◆ Information provided
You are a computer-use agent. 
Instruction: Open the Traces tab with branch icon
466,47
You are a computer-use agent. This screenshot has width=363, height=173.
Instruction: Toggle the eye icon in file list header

◆ Work to complete
Return every line of the items above unchanged, in the same order.

◆ The completed task
You are a computer-use agent. 
Instruction: Open the Traces tab with branch icon
466,47
You are a computer-use agent. This screenshot has width=363, height=173.
Instruction: Toggle the eye icon in file list header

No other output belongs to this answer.